Sharing other people’s content can be a good way to increase ER (engagement rate), but it doesn’t give your client any authority or influence in their field. In that case, if you are struggling with creating engaging content, you need to hire a content marketing strategist who can create results-driven content.
My best way is to find out if the client has resources that can be turned into content. For example, he or she might have a podcast or a recorded webinar. For his social media pages, longer form content can be split up and turned into original branded content, such as videos into reels or carousels. There are many original ways to express yourself without your client having to invest extra time and resources into creating content specifically for each channel.
Set SMART goals for your client’s once you have done their social media audit.
Make sure your goals are SMART.
For example, I want to lose 10 kg in 30 days. I want to land my first client in the next 30 days. If clients have not completed their current goals yet, give them 4-5 tips that will help them reach their goals.
Also, you can offer your complete social media strategy package, if the client finds your suggestions helpful.

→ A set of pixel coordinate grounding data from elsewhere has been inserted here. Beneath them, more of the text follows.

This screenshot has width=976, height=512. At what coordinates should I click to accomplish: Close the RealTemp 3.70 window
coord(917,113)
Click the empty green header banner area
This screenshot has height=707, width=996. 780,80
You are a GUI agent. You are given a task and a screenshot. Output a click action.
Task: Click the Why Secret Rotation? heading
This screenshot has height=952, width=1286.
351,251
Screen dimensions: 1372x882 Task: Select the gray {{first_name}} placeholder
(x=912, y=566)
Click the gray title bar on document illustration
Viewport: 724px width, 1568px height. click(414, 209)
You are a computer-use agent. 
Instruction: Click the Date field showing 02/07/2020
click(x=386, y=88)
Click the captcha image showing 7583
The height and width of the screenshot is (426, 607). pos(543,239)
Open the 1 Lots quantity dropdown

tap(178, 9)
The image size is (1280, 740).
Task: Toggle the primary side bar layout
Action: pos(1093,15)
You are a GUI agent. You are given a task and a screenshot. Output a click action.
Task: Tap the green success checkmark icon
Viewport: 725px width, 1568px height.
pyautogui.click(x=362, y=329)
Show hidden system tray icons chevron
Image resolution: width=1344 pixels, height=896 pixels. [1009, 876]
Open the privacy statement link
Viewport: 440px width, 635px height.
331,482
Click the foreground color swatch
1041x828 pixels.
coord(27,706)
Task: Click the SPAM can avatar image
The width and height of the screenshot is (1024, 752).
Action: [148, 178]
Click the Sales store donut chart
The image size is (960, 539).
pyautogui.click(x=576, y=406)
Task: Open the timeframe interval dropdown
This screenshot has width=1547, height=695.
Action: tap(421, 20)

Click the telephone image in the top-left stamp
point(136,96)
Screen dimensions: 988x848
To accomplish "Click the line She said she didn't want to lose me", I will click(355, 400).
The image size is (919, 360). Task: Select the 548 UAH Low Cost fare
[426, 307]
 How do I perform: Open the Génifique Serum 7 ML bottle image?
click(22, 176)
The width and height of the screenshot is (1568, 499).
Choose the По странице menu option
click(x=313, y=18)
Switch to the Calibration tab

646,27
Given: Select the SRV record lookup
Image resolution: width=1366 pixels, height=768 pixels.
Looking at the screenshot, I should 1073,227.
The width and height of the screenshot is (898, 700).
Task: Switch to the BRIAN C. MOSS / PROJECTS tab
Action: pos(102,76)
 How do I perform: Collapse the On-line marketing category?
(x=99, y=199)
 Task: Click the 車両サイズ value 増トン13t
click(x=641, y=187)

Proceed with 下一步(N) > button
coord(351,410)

Pro and Cons Of Social Media Audit
• Helps you to understand what content is most popular with your audience and followers
• Helps you to understand what times of day are most popular for your posts• Gives you insights into how often you should be posting
• Helps you to analyze your social media performance over time
• Helps you to understand which social media platforms are most popular with your audience
• Can be time-consuming to complete
• Requires access to social media analytics
• May require some knowledge of social media marketing
A social media audit is an important step for any business that wants to create or improve its presence on social media. By carefully analyzing your current social media strategy, you can identify areas that need improvement and make changes that will help you reach your goals. Whether you’re starting from scratch or already have an established social media presence, a social media audit can help you take your strategy to the next level.